*What to do*
The answer must be every line of the records below that holds the word "icon".

*Records shown*
Segment Open

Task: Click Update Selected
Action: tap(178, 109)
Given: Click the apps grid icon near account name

Segment Closed
Segment Open

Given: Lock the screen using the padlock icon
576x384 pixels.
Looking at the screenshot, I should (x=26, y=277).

Segment Closed

*Written reply*
Given: Click the apps grid icon near account name
Given: Lock the screen using the padlock icon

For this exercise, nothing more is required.